You are not going to catch this guy spending a lot of time sipping on Cosmos or vodka-tonics, or knocking back shots Stolli.
I may have enjoyed a paralyzer or two when I was a young man, but as I’m no longer looking for a sprint to inebriation, generally speaking, I wouldn’t mind finding beer, wine and spirits I can enjoy.
Like Scotch. Or new beer being produced in Alberta and Western Canada.
But give me a vodka that doesn’t taste solely like ethanol and I tend to take notice.
So I was pleasantly surprised with the creamy vanilla notes hitting my palate at a recent tasting of the Belevedere Pure, at new Mission eatery Candela Lounge.
Belvedere, a quadruple-distilled, rye-based spirit, is positioning itself as the premium vodka on the market, and while I’m not what you’d call a vodka expert, taste says a lot.
Offering a base spirit that is more than just neutral, that would add character to a cocktail instead of just alcohol, is something I’m sure would appeal to bartenders in some of Calgary’s trendier nightspots.
And a lot of that comes from what it’s made of, Belvedere’s brand ambassador Allison Dedianko told our assembled group.
While most vodkas on the market are primarily wheat-based (not potato, for those who were wondering), Belvedere is 100% rye. The kind bakers use to make bread.
And it adds supple flavour characteristics you don’t get elsewhere.
“In terms of Western styles, I think that’s what differentiates us from others,” she said.
Rye is the predominant grain in vodkas sold in poland, but any grain can be used to make a vodka.
All that matters is that it’s distilled to 96.5% alcohol before being diluted.

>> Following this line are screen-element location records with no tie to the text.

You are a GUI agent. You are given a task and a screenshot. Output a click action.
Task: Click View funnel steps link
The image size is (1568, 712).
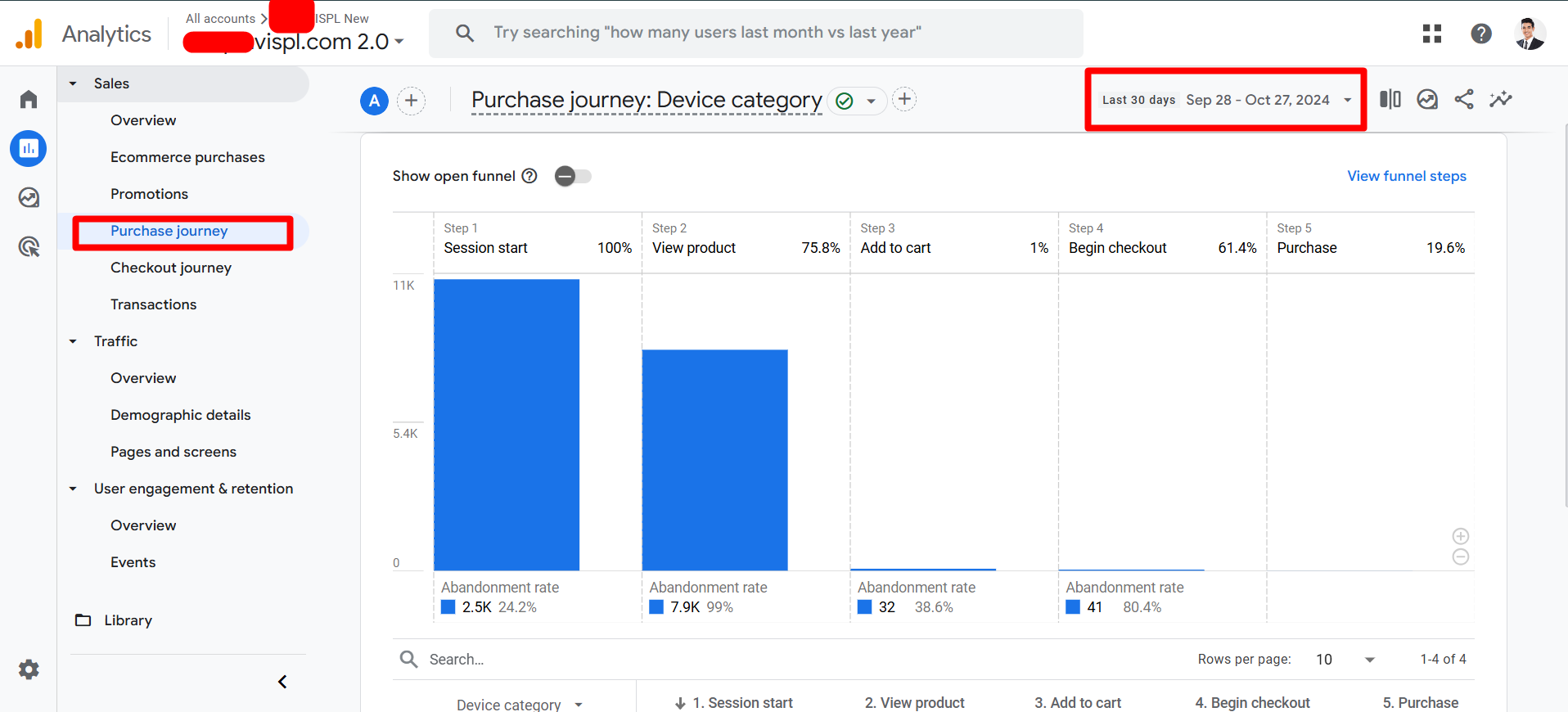point(1406,176)
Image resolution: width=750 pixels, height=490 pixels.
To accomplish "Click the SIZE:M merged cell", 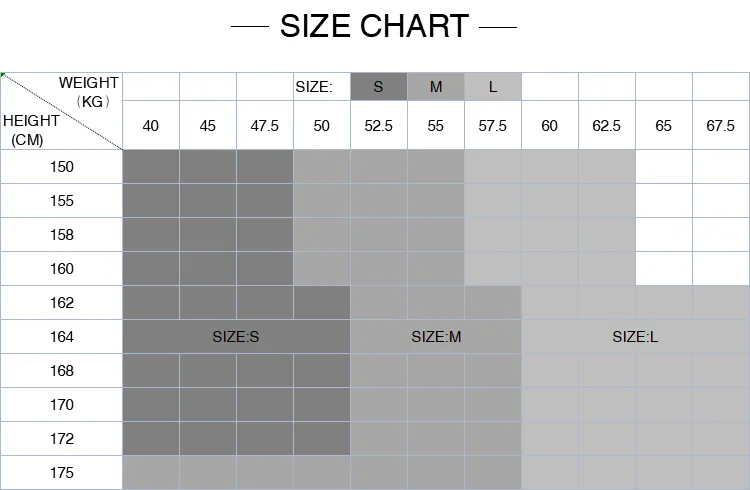I will (x=436, y=336).
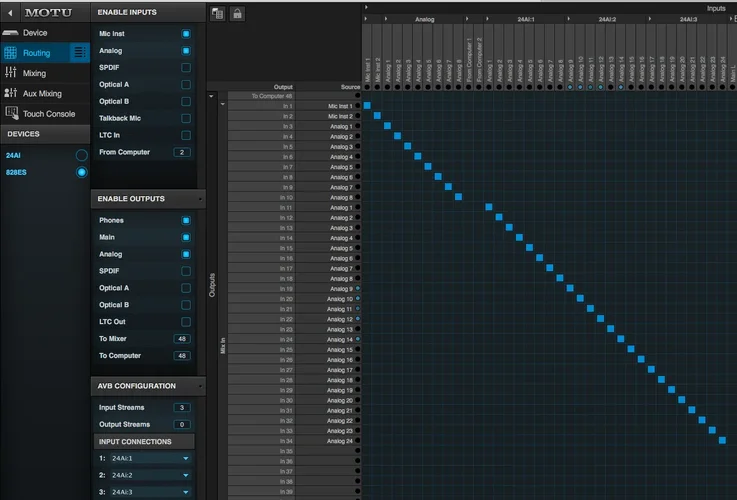Open the Routing list menu icon
737x500 pixels.
[x=80, y=53]
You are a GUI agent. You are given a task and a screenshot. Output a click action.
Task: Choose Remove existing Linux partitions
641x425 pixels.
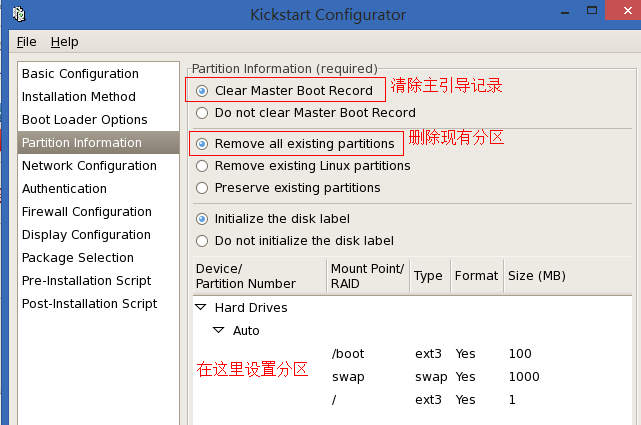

Dedianko says it’s the process and production that sets a premium vodka apart in a crowded market for a spirit that sells four times as much as any other.
“You could make vodka with corn in texas and distill it once, and make vodka with rye in Poland and distill it 4 times and call them both vodka, and there’s no possible way they could be the same thing,” she said.
For people who prefer a little more ease when mixing cocktails, Belvedere offers a handful of flavours, but just don’t let Dedianko hear you say ‘flavoured vodka.’
“One thing we really do that’s different than anything else is maceration. We don’t call it flavouring — we cdon’t want to be lumped in with the key lime pies, the fluffed marshmallow and the fruit loop.”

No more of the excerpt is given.